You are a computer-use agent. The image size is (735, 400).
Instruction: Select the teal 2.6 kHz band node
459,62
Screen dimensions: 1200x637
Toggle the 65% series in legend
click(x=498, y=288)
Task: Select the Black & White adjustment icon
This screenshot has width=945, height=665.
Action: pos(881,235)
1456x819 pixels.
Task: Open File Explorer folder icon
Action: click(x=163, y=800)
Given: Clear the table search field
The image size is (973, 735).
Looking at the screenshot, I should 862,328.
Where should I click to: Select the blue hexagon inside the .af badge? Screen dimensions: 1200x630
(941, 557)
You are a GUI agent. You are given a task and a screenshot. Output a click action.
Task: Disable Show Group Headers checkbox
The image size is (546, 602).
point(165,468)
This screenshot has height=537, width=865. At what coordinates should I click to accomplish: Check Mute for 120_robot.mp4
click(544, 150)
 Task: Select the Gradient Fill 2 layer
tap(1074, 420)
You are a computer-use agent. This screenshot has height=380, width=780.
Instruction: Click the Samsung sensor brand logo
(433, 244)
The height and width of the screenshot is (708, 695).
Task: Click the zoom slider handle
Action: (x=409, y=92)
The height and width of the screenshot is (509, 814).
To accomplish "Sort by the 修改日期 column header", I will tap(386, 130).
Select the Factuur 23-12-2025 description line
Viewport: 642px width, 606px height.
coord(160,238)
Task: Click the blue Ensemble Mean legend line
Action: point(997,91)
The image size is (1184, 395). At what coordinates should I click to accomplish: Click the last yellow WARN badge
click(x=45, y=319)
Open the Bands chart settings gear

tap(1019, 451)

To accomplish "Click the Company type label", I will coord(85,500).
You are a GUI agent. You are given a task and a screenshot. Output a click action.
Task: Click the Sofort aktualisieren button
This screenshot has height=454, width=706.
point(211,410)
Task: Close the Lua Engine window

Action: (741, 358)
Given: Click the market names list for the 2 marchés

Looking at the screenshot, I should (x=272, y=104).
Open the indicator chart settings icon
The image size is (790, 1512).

+===+

=== Aim of the task ===
Rewrite the lines from the line with "Where should I" to the line with "tap(1074, 420)", swapping "checkbox" for "toggle" and leaving everything else unchanged.

=== Exercise answer ===
Where should I click to: Select the blue hexagon inside the .af badge? Screen dimensions: 1200x630
(941, 557)
You are a GUI agent. You are given a task and a screenshot. Output a click action.
Task: Disable Show Group Headers toggle
The image size is (546, 602).
point(165,468)
This screenshot has height=537, width=865. At what coordinates should I click to accomplish: Check Mute for 120_robot.mp4
click(544, 150)
 Task: Select the Gradient Fill 2 layer
tap(1074, 420)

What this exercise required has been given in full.